▸ What to do: Retype the following records line for line, leaving every character unchanged.

▸ Data extracts:
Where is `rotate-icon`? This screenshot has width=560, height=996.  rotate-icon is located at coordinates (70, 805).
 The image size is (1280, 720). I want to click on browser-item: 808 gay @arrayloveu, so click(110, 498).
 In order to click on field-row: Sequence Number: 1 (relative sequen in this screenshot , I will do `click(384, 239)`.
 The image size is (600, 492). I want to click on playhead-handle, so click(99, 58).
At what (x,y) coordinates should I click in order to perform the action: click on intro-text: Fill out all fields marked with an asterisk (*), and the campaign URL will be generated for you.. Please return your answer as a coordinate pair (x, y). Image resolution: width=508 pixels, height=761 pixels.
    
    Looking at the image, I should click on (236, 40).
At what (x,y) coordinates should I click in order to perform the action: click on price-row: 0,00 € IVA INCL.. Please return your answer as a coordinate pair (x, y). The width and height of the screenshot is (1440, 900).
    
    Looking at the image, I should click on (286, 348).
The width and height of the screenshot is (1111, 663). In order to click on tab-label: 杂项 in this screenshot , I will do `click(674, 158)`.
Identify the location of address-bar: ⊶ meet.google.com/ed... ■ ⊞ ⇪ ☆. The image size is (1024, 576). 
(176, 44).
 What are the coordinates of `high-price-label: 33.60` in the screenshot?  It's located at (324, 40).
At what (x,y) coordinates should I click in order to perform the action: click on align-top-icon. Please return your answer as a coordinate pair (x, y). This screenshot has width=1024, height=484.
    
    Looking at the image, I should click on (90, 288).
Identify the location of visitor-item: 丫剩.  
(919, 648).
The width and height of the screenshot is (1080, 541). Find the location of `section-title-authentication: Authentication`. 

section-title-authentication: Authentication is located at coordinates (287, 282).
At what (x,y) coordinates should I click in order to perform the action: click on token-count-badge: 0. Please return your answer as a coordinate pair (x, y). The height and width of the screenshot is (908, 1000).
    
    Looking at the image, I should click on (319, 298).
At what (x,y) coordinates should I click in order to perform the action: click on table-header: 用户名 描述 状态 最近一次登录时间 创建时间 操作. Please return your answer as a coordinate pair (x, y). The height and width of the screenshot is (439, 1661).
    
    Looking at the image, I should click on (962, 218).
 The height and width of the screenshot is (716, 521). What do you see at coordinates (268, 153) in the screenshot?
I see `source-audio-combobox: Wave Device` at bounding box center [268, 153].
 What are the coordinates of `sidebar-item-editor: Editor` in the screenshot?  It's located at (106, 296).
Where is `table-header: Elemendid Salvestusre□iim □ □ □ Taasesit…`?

▸ Answer space:
Where is `rotate-icon`? This screenshot has width=560, height=996.  rotate-icon is located at coordinates (70, 805).
 The image size is (1280, 720). I want to click on browser-item: 808 gay @arrayloveu, so click(110, 498).
 In order to click on field-row: Sequence Number: 1 (relative sequen in this screenshot , I will do `click(384, 239)`.
 The image size is (600, 492). I want to click on playhead-handle, so click(99, 58).
At what (x,y) coordinates should I click in order to perform the action: click on intro-text: Fill out all fields marked with an asterisk (*), and the campaign URL will be generated for you.. Please return your answer as a coordinate pair (x, y). Image resolution: width=508 pixels, height=761 pixels.
    
    Looking at the image, I should click on (236, 40).
At what (x,y) coordinates should I click in order to perform the action: click on price-row: 0,00 € IVA INCL.. Please return your answer as a coordinate pair (x, y). The width and height of the screenshot is (1440, 900).
    
    Looking at the image, I should click on (286, 348).
The width and height of the screenshot is (1111, 663). In order to click on tab-label: 杂项 in this screenshot , I will do `click(674, 158)`.
Identify the location of address-bar: ⊶ meet.google.com/ed... ■ ⊞ ⇪ ☆. The image size is (1024, 576). 
(176, 44).
 What are the coordinates of `high-price-label: 33.60` in the screenshot?  It's located at (324, 40).
At what (x,y) coordinates should I click in order to perform the action: click on align-top-icon. Please return your answer as a coordinate pair (x, y). This screenshot has width=1024, height=484.
    
    Looking at the image, I should click on (90, 288).
Identify the location of visitor-item: 丫剩.  
(919, 648).
The width and height of the screenshot is (1080, 541). Find the location of `section-title-authentication: Authentication`. 

section-title-authentication: Authentication is located at coordinates (287, 282).
At what (x,y) coordinates should I click in order to perform the action: click on token-count-badge: 0. Please return your answer as a coordinate pair (x, y). The height and width of the screenshot is (908, 1000).
    
    Looking at the image, I should click on (319, 298).
At what (x,y) coordinates should I click in order to perform the action: click on table-header: 用户名 描述 状态 最近一次登录时间 创建时间 操作. Please return your answer as a coordinate pair (x, y). The height and width of the screenshot is (439, 1661).
    
    Looking at the image, I should click on (962, 218).
 The height and width of the screenshot is (716, 521). What do you see at coordinates (268, 153) in the screenshot?
I see `source-audio-combobox: Wave Device` at bounding box center [268, 153].
 What are the coordinates of `sidebar-item-editor: Editor` in the screenshot?  It's located at (106, 296).
Where is `table-header: Elemendid Salvestusre□iim □ □ □ Taasesit…`?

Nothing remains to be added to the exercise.